◆ What you need to do:
1. In the Collator documentation, which subclass is currently provided with the Java 2 platform?
2. Please resume the Collator documentation after its last sentence and extend it with further text in the same style.

◆ Text:
--------

The Collator class performs locale-sensitive String comparison. You use this class to build searching and sorting routines for natural language text.

Collator is an abstract base class. Subclasses implement specific collation strategies. One subclass, RuleBasedCollator, is currently provided with the Java 2 platform and is applicable to a wide set of languages. Other subclasses may be created to handle more specialized needs.

Like other locale-sensitive classes, you can use the static factory method, getInstance, to obtain the appropriate Collator object for a given locale. You will only need to look at the subclasses of Collator if you need to understand the details of a particular collation strategy or if you need to modify that strategy.

The following example shows how to compare two strings using the Collator for the default locale.

 // Compare two strings in the default locale
 Collator myCollator = Collator.getInstance();
 if( myCollator.compare("abc", "ABC") < 0 )
     System.out.println("abc is less than ABC");
 else
     System.out.println("abc is greater than or equal to ABC");
 

You can set a Collator's strength property to determine the level of difference considered significant in comparisons. Four strengths are provided: PRIMARY, SECONDARY, TERTIARY, and IDENTICAL. The exact assignment of strengths to language features is locale dependant. For example, in Czech, "e" and "f" are considered primary differences, while "e" and "ê" are secondary differences, "e" and "E" are tertiary differences and "e" and "e" are identical. The following shows how both case and accents could be ignored for US English.

 //Get the Collator for US English and set its strength to PRIMARY
 Collator usCollator = Collator.getInstance(Locale.US);
 usCollator.setStrength(Collator.PRIMARY);
 if( usCollator.compare("abc", "ABC") == 0 ) {
     System.out.println("Strings are equivalent");
 }
 

For comparing Strings exactly once, the compare method provides the best performance. When sorting a list of Strings however, it is generally necessary to compare each String multiple times. In this case, CollationKeys provide better performance. The CollationKey class converts a String to a series of bits that can be compared bitwise against other CollationKeys. A CollationKey is created by a Collator object for a given String.
Note: CollationKeys from different Collators can not be compared. See the class description for CollationKey for an example using CollationKeys.

@version
1.39, 05/05/04
@author
Helena Shih, Laura Werner, Richard Gillam
Decomposition mode value. With CANONICAL_DECOMPOSITION set, characters that are canonical variants according to Unicode standard will be decomposed for collation. This should be used to get correct collation of accented characters.

--------

◆ Data provided:
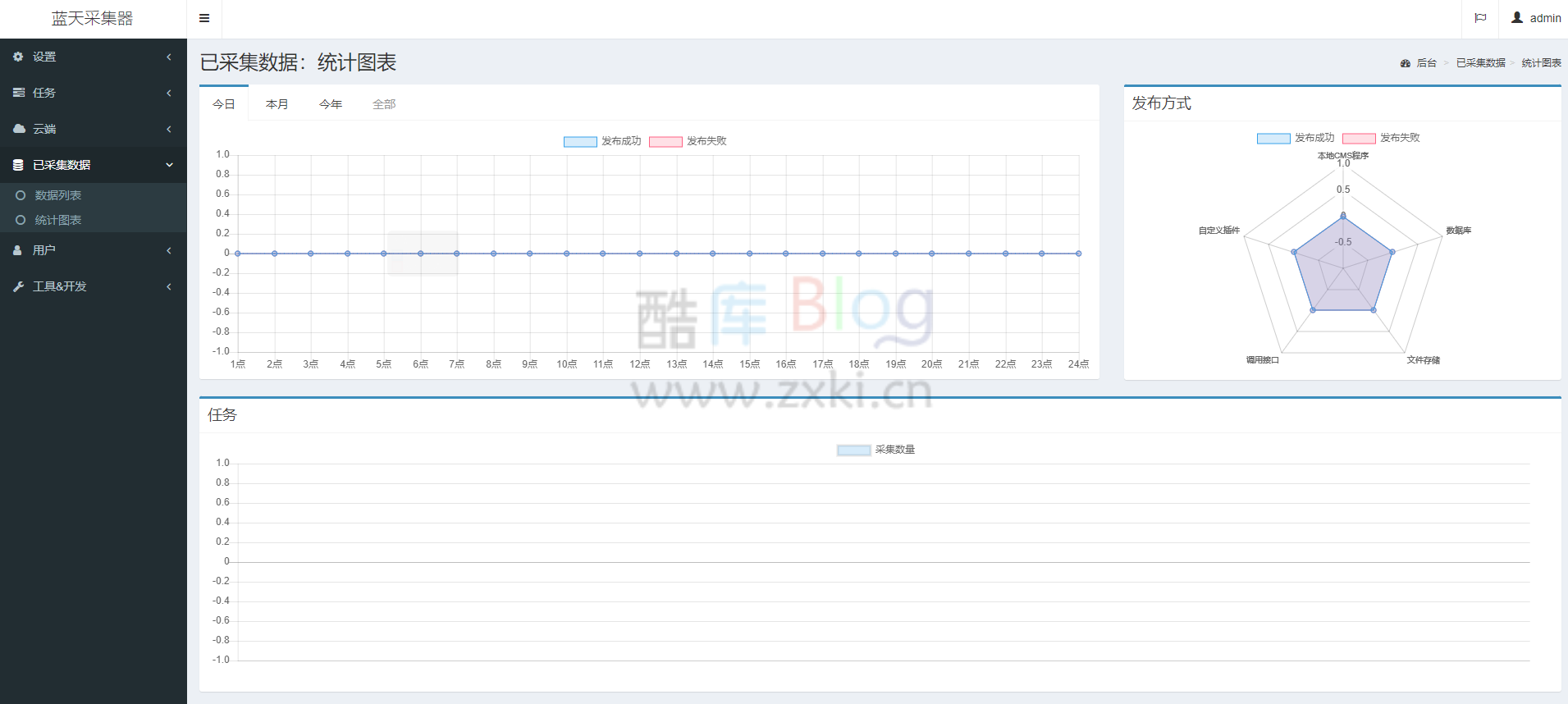Image resolution: width=1568 pixels, height=704 pixels.
Task: Click the flag notification icon
Action: (1480, 18)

--------

◆ Answers given:
1. RuleBasedCollator

2.
CANONICAL_DECOMPOSITION corresponds to Normalization Form D as described in Unicode Technical Report #15.

Decomposition mode value. With FULL_DECOMPOSITION set, both Unicode canonical variants and Unicode compatibility variants will be decomposed for collation. This causes not only accented characters to be collated, but also characters that have special formats to be collated with their norminal form. For example, the half-width and full-width ASCII and Katakana characters are then collated together. FULL_DECOMPOSITION is the most complete and therefore the slowest decomposition mode.

FULL_DECOMPOSITION corresponds to Normalization Form KD as described in Unicode Technical Report #15.

Collator strength value. When set, all differences are considered significant during comparison. The assignment of strengths to language features is locale dependant. A common example is for control characters ("\u0001" vs "\u0002") to be considered equal at the PRIMARY, SECONDARY, and TERTIARY levels but different at the IDENTICAL level. Additionally, differences between pre-composed accents such as "\u00C0" (A-grave) and combining accents such as "A\u0300" (A, combining-grave) will be considered significant at the IDENTICAL level if decomposition is set to NO_DECOMPOSITION.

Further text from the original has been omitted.